To create, edit, or disable a table service, visit the 'Optimizations Tab' on the Table Details page.
Trigger Mode
For all the table services, we offer Automatic
and On Demand
trigger modes.
- Automatic mode will run the service (Clustering, Compaction and Cleaning) automatically based on the configured commit frequency. For MetaSync, the service will run automatically for each commit in the table.
- On Demand mode will allow you to manually trigger the service using the
RUN SERVICE IN TABLE
API orActions -> Trigger
button on the table service page.
Details about each table service and their settings are documented below:
Clustering
Clustering the table helps improve performance for reading data. Learn more about Clustering in the Hudi docs.
You can set the following Clustering configurations:
- Keys: Specify fields on which to cluster the data.
- Layout strategy: Select the strategy to use for clustering. By default, we recommend choosing Linear. For details on different layout strategies, you can see the Hudi layout strategies blog.
- Frequency: Specify how frequently to run clustering. By default, we recommend clustering data every 4 commits. Keep in mind that clustering more frequently will use more compute.
Usage Notes
- The Clustering service optimizes target file sizes and data sorting across files to ensure better query performance.
- Enabling Clustering on a table with existing data will only cluster new data written after Clustering is enabled.
- Clustering runs incrementally on unclustered data to optimize write performance. The layout optimization (i.e. sorting) is applied to the data within each clustering operation. In each run, clustering rewrites a maximum number of bytes to avoid long-running jobs and keeps a backlog of the unclustered files that will be clustering in the subsequent rounds.
- When a file group is Clustered, it will no longer be part of the active table, as Clustering will rewrite the data as a new file group. The original (non-active) file group will remain in storage until it is deleted by the Cleaner service.
Compaction
Compaction is available and required for MERGE-ON-READ tables (see table details above). Compaction merges incoming data into the table, which enables efficient writes to the table. Learn more about Compaction in the Hudi docs.

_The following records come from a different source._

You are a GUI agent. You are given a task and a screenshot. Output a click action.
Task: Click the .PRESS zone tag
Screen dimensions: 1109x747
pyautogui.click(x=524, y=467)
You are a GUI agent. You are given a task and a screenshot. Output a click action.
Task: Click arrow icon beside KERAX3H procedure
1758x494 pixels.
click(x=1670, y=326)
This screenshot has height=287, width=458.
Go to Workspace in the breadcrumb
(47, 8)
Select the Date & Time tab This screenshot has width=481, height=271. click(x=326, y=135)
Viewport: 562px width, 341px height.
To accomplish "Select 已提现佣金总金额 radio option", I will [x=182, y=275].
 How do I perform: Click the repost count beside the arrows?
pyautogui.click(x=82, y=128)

You can set the following Compaction configurations:
- Frequency: Specify how frequently to run compaction. By default, we recommend compacting data every 4 commits. Keep in mind that compacting data more frequently will use more compute.

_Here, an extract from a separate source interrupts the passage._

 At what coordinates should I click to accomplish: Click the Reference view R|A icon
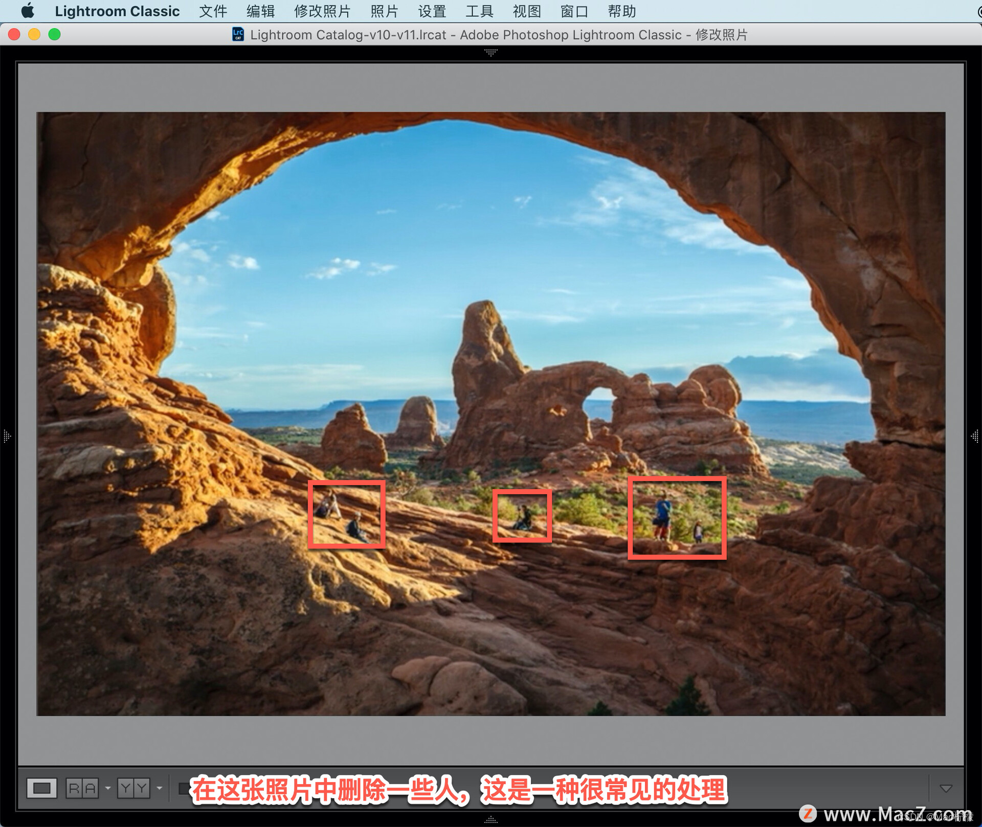[82, 788]
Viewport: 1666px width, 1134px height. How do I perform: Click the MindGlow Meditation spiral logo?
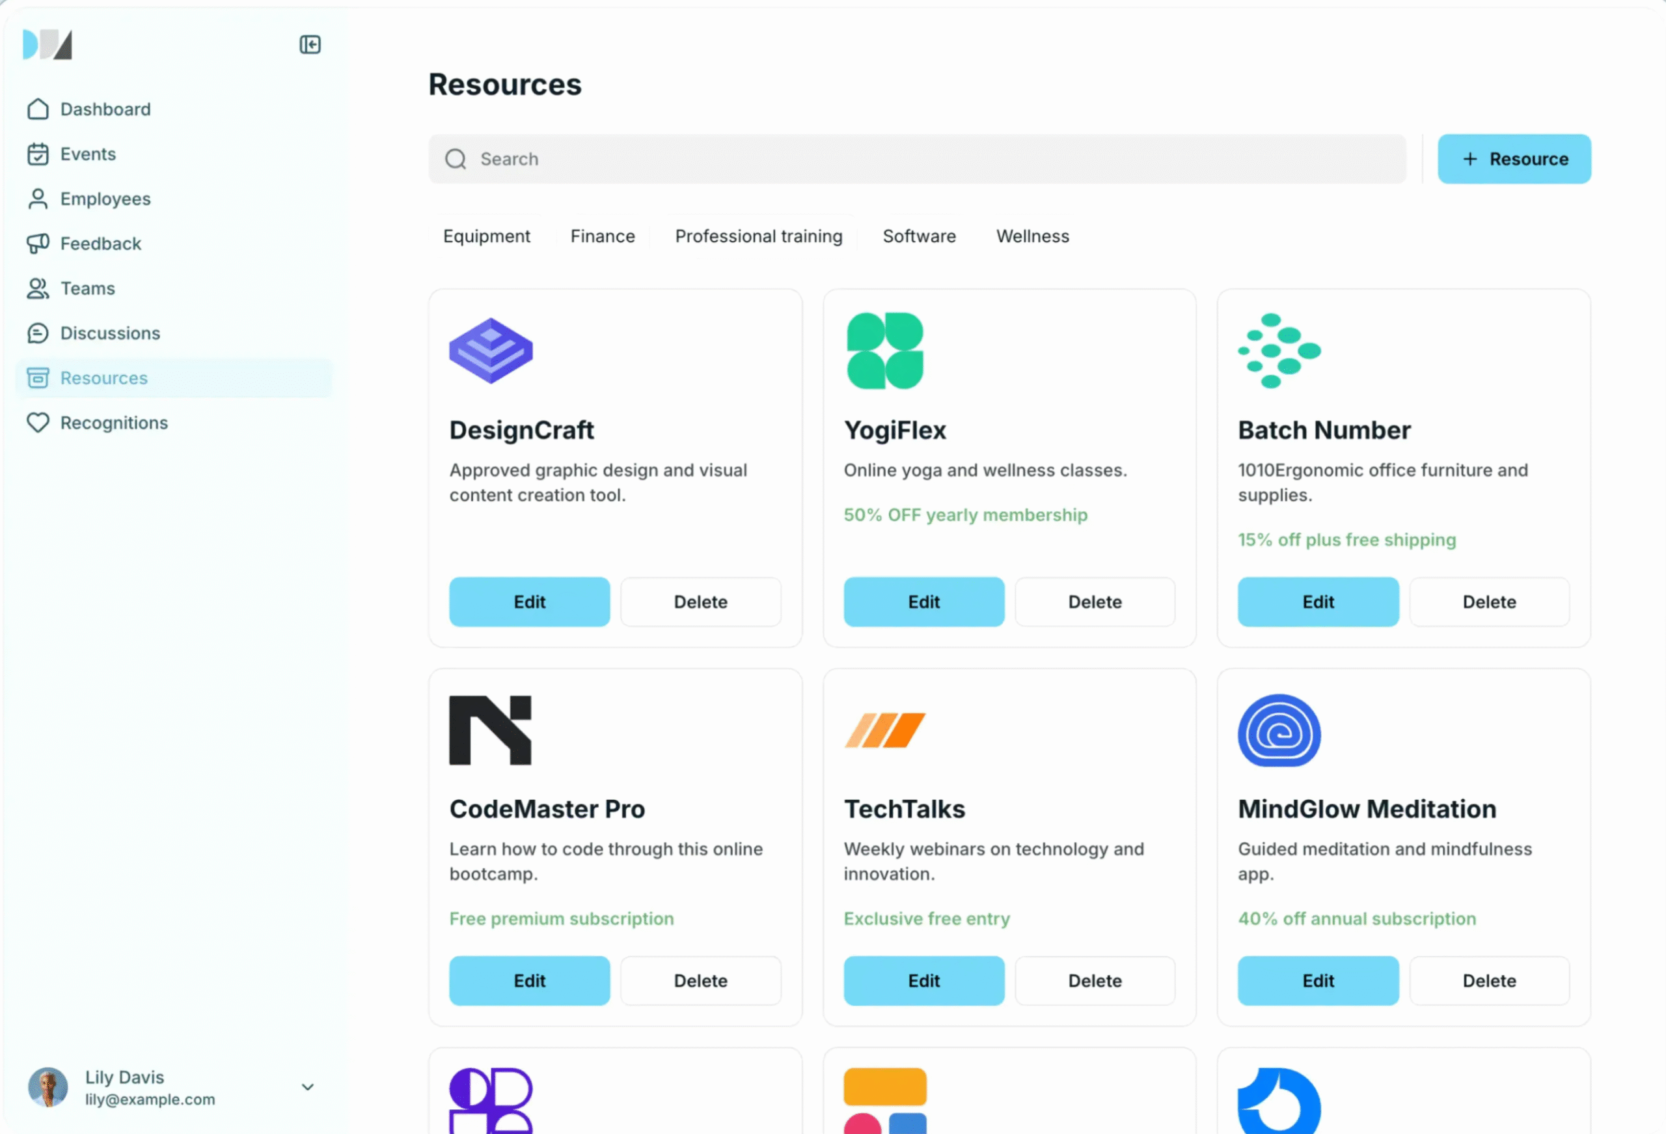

- Bytes per compaction: Specify how many bytes to compact in each compaction. By default, we recommend using 512GB (512,000MB) per compaction.
Cleaning
Cleaning helps you reclaim space and keep your storage costs in check by removing old data committed to the table. Onehouse retains old data committed to the table to support time travel queries.
You can set the following Cleaning configurations:
- Frequency: Specify how frequently to run cleaning. By default, we recommend cleaning data every 4 commits.
- Time travel retention: Specify the number of days to retain commit history. Increasing this number will allow you to time travel further back, but will use more storage.
Metadata Sync
Metadata Sync allows you to sync your table to one or more catalogs connected to Onehouse. This feature can be used to
- Register a table to any of the listed catalogs
- Translate an Apache Hudi table to an Apache Iceberg or a Delta Lake table.
- Additional features like adding custom database for Iceberg tables in Glue and customizing the table name suffix for Iceberg tables are available through the ALTER SERVICE IN TABLE API.